Earlier exploration identified enriched outcrops of yttrium associated with iron, with drilling outlining a 600 metre by 100 metre wide mineralized zone containing two sub parallel zones of REE mineralization that remains open at depth and along strike, and contains xenotime, apatite, monazite and minor allanite. The mineralization may represent heavy mineral sediments that have been subsequently metamorphosed and folded.
Rudimentary metallurgical testing completed by an earlier development effort indicated that a simple gravity and magnetic separation produced a concentrate containing 14% Rare Earth Oxides, and recovered 60% of the REE’s. Tasman Metals considers that this was a very promising result for a preliminary non optimized evaluation.

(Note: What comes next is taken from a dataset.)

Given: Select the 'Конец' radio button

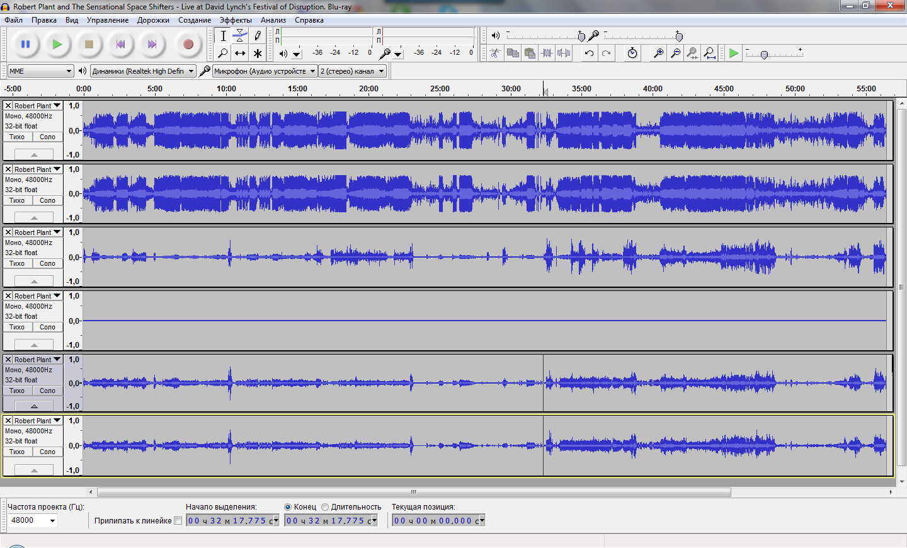Looking at the screenshot, I should [x=288, y=507].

Tasman believes that an NI 43-101 compliant resource can be established for Olserum with only limited further drilling. This will add a new advanced heavy REE project to their portfolio that include projects at Särna, Korsnäs, Alnön, Otanmaki, Sokli, and Biggejav’ri which ring the Baltic Sea in a semi circle and are located within Sweden, Finland, and Norway.
China controls approximately 97% of the global Rare Earths industry, with other operations such as Silmet in Estonia playing a minor role. Silmet is a refiner that processes approximately 3,000 tonnes per year of REE’s that are drawn from Russia, constituting 2% of the global market, and is seeking to diversify supply sources of REE’s and grow its business.
Silmet was recently purchased by Molycorp (NYSE: MCP), and is located 600 kilometres from Norra Kärr, and may start to play a more significant role in breaking Chinese control of this strategic industry.
Other players in this space include Rhodia Rare Earths in France, who are currently purchasing raw material for processing from China and may be future partner for Tasman’s Scandinavian operations.
Tasman has developed a timeline for Norra Kärr that anticipates first production of REE’s in 2016, and is well placed to become a significant European competitor to dominant Chinese interests.